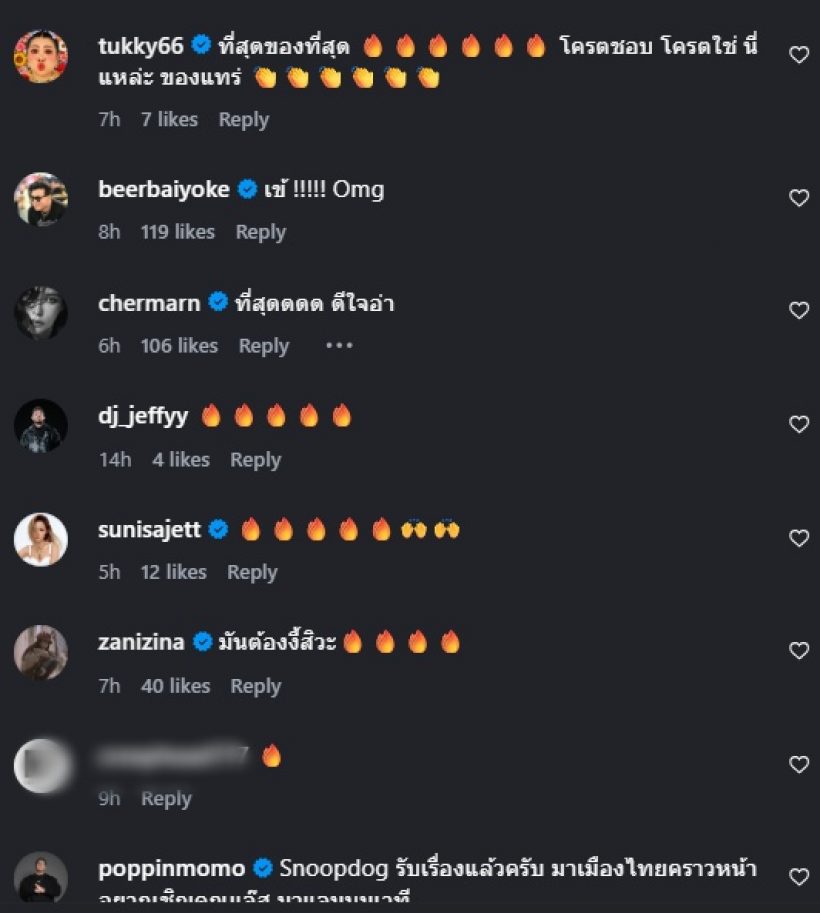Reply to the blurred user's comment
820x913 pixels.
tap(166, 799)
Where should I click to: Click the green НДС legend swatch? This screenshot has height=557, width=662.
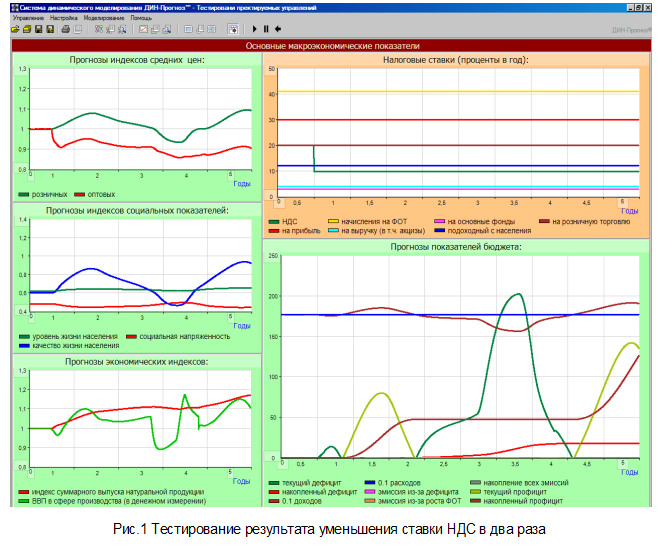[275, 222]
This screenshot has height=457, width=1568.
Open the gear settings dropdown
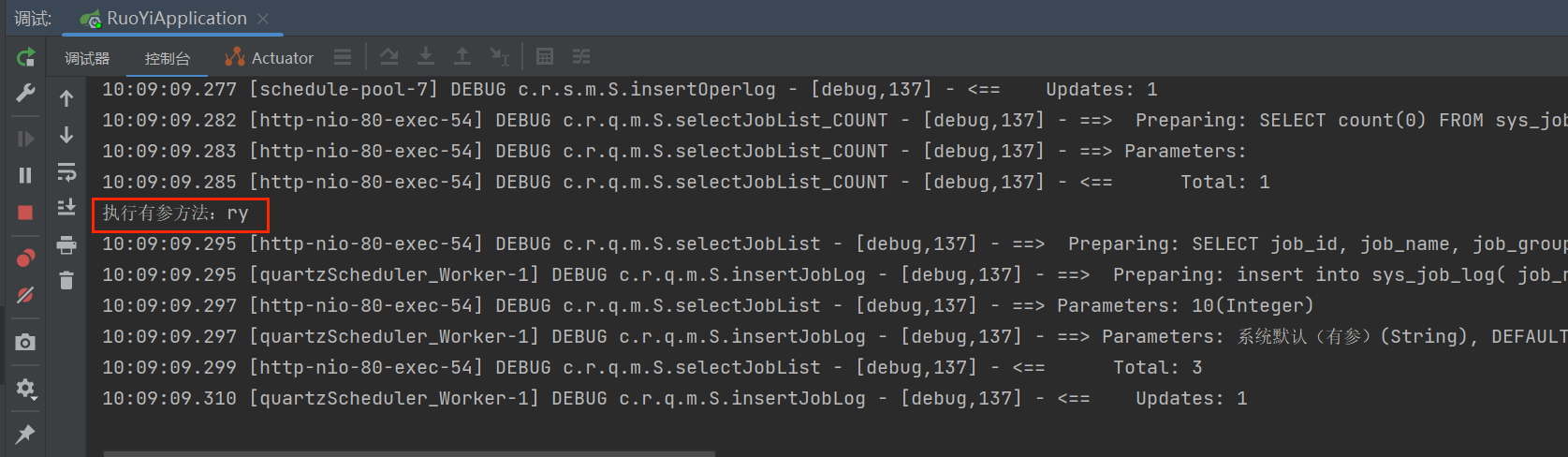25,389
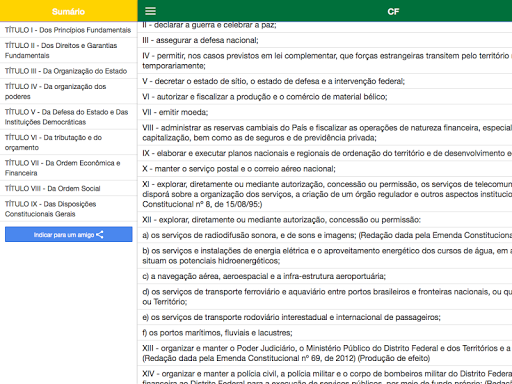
------------------------------------------------------------------------
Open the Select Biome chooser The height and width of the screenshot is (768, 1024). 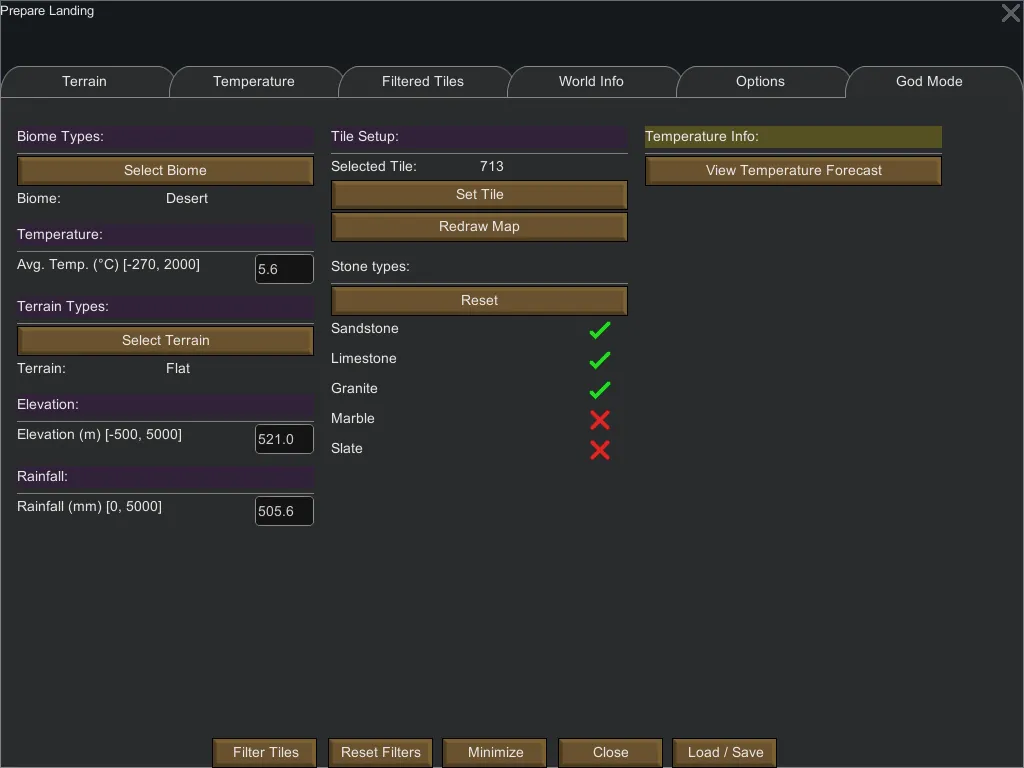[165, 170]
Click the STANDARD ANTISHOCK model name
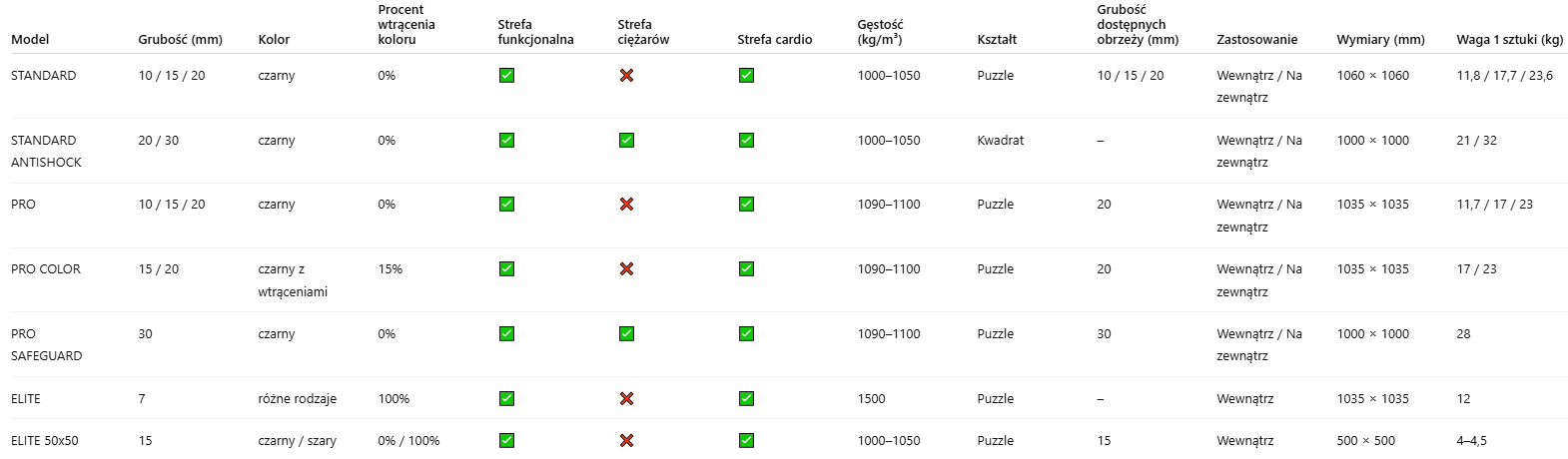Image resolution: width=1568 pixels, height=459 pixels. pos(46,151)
------------------------------------------------------------------------
* WHAT IS ASKED
Pull out each line above that contains the word "Click", and copy those lines in order.

* SOLUTION TO THIS EXERCISE
Where should I click to: Click the green НДС legend swatch? This screenshot has height=557, width=662.
Click the STANDARD ANTISHOCK model name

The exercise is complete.